ALG Editor’s Note: In the following featured editorial, the Wall Street Journal examines how California Governor Arnold Schwarzenegger has taken the wrong approach to solving his state’s severe financial dilemmas.
The Governor surrenders on taxes.
As big budget flops go, “Ishtar” became a Hollywood icon. But that movie bust has nothing on Governor Arnold Schwarzenegger’s rolling budget fiasco in California. The Golden State is facing a $40 billion deficit over the next two years and its balance sheet looks worse than those of the Detroit auto companies. So on Monday the Governor declared a “fiscal emergency” giving him the authority to hold the legislature in session until it passes a balanced budget.

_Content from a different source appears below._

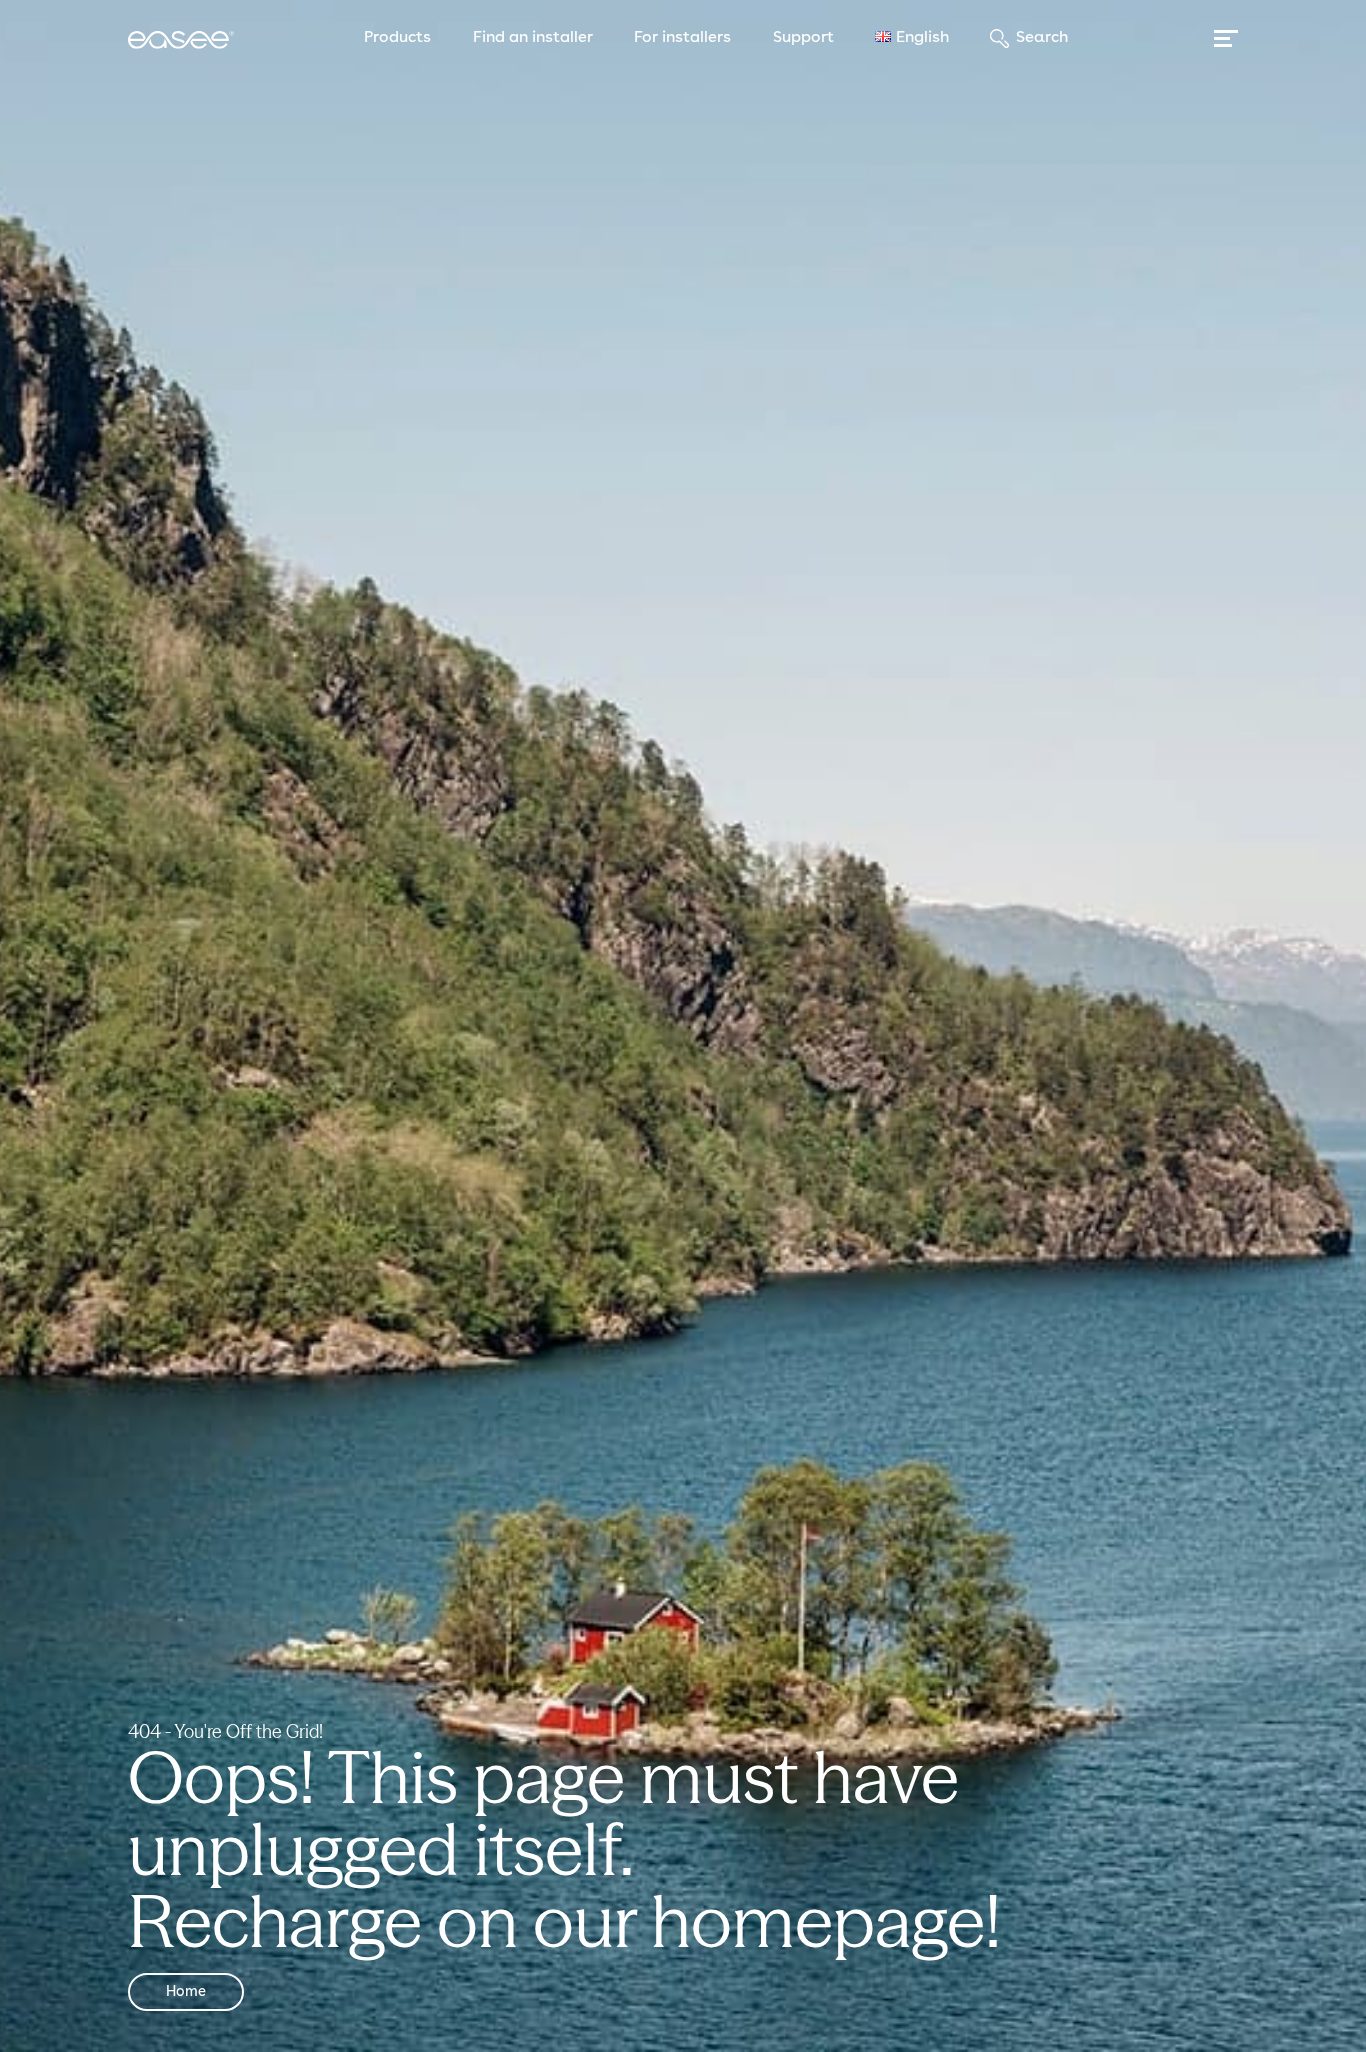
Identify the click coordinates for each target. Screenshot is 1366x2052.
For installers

A big part of the problem is the Terminator himself. When Mr. Schwarzenegger ran for Governor in 2003 amid the last California fiscal crisis, he promised a new ethic of spending restraint, no new taxes and less debt financing. Six years later none of that has happened. Once California crawled out of that last fiscal emergency, Mr. Schwarzenegger made one more stab at budget reform, got clobbered at the ballot box, and has since given in and let the budget grow to $144.5 billion — a 40% hike over four years.
This go-around Mr. Schwarzenegger and Democrats who run the legislature believe they can tax California back to prosperity. Last month the Governor called for a 1.5-percentage-point increase in the state sales tax rate for three years. This would bring the state and local sales tax rate in many localities, like populous Orange County, to 9.25%. Arnold also wants to triple the car tax, which is the same reviled tax that got the previous Governor, Gray Davis, recalled from office.

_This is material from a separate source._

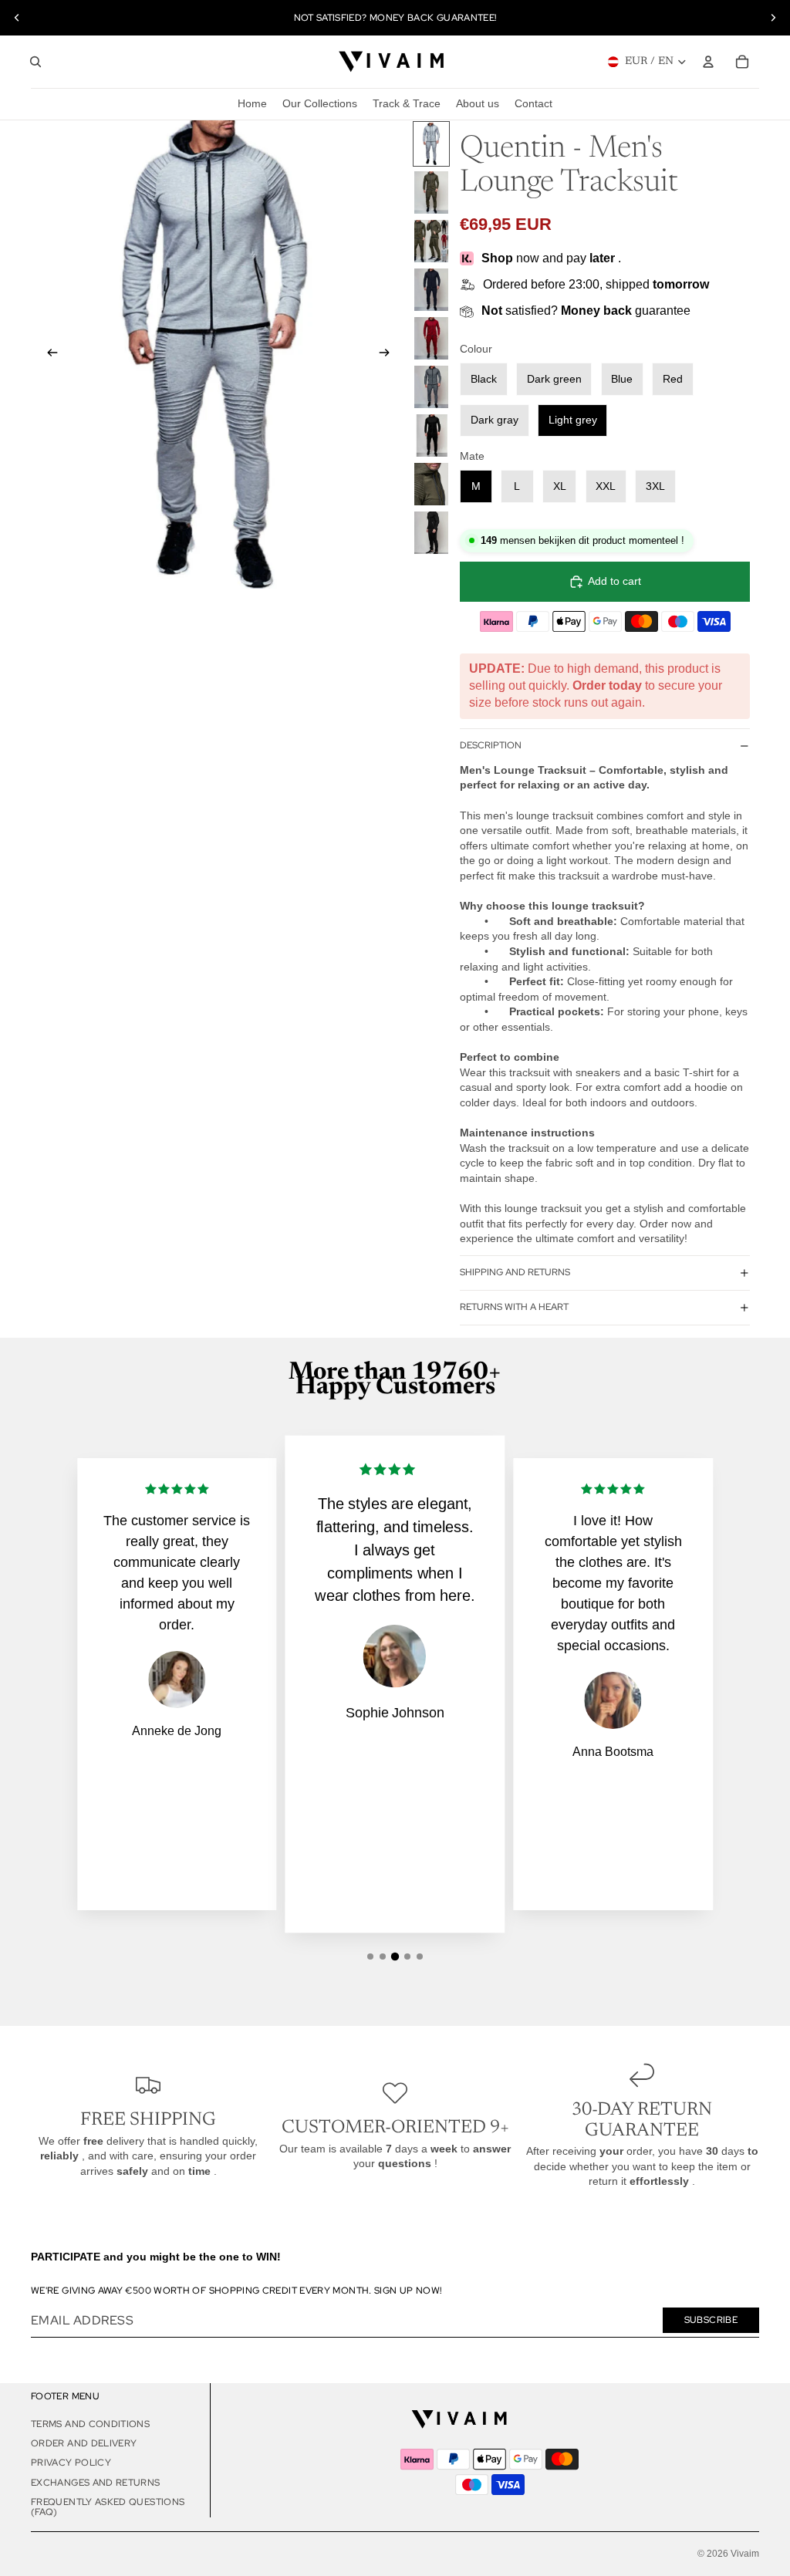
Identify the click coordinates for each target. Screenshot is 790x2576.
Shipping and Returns (515, 1272)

Two years ago Mr. Schwarzenegger won re-election by pounding Democratic challenger Phil Angelides as a taxaholic, but the Governor has now proposed more tax hikes than Mr. Angelides ever did. Mr. Schwarzenegger even boasts that his tax plan will “invigorate our economy and generate jobs.” Well, perhaps jobs for moving van companies to help people flee to better tax climes. The sales tax could not be more poorly timed: Golden State retailers have already seen a rapid slowdown in sales. The last time the sales tax was raised, in 1991, California’s retail sales slumped to their lowest ebb in 30 years.
The only politicians standing against the media-political consensus for higher taxes are Republicans in the Assembly. Under California law, a two-thirds vote by the legislature is needed to pass a tax increase. Assembly leader Mike Villines has it right when he says that “We just believe that higher taxes will lead to more businesses leaving the state and encourage even more spending.”

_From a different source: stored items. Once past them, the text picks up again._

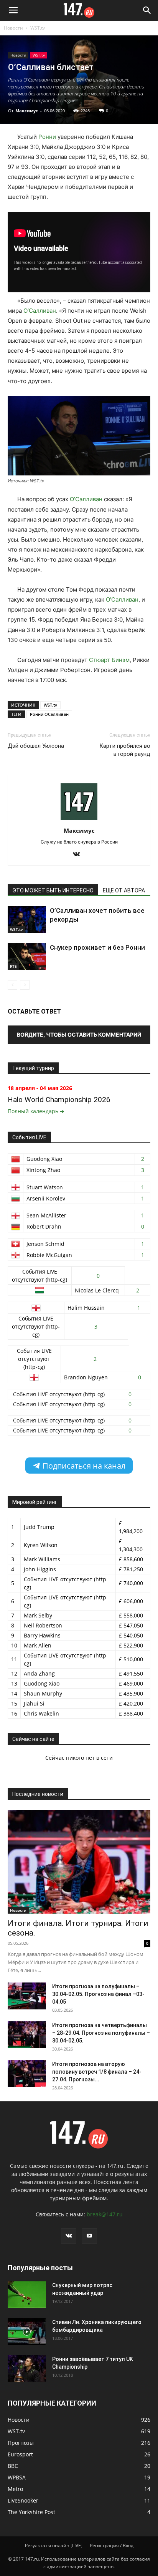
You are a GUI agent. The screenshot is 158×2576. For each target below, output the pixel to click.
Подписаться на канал (83, 1466)
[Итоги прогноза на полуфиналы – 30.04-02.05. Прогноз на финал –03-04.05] (27, 1995)
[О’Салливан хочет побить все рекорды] (27, 919)
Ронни (47, 136)
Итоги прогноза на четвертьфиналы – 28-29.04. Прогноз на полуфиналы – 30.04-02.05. (101, 2033)
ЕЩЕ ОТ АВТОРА (124, 890)
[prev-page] (12, 985)
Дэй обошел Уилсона (36, 745)
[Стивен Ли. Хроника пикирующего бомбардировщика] (27, 2331)
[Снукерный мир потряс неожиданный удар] (27, 2294)
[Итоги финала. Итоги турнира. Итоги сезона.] (79, 1862)
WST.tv (37, 28)
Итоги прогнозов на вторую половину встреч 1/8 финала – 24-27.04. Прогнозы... (97, 2071)
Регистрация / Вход (111, 2545)
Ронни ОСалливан (49, 714)
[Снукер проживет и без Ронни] (27, 956)
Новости (13, 28)
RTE (13, 966)
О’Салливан (39, 310)
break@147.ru (105, 2214)
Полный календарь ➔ (36, 1111)
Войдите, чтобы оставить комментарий (79, 1034)
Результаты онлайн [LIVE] (53, 2545)
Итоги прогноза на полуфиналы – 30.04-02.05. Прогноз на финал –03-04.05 (98, 1994)
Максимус (26, 110)
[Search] (147, 10)
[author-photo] (79, 820)
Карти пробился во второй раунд (124, 749)
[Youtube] (89, 2236)
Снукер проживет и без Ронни (97, 947)
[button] (13, 10)
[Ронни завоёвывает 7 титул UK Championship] (27, 2368)
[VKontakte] (79, 854)
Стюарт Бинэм (109, 660)
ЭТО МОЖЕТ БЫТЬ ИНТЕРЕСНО (53, 890)
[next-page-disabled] (25, 985)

Democrats refuse even to trim the budget. Neither they nor the Governor have proposed shutting down a single government program. Many California voters also seem to live under this delusion that government is free. The state has a debt of $60 billion and the worst credit rating among the 50 states. But in November Californians approved a $10 billion bond for a high-speed rail system that will add $600 million in annual debt servicing costs to the state budget every year until the middle of the century.
So how does California get out of its fiscal crisis? We’d suggest Mr. Schwarzenegger and the rest of the Sacramento establishment take a field trip to New Hampshire. That state maintains better schools, roads and general public services than California, though the Live Free or Die state has no sales or income tax. Meanwhile, California labors under the second highest income tax rates, and the politicians now want to impose the fourth highest sales tax. And the state still has the largest budget deficit in the nation.
The real crisis isn’t a lack of tax dollars. It’s a political class that is spending that beautiful state to ruin.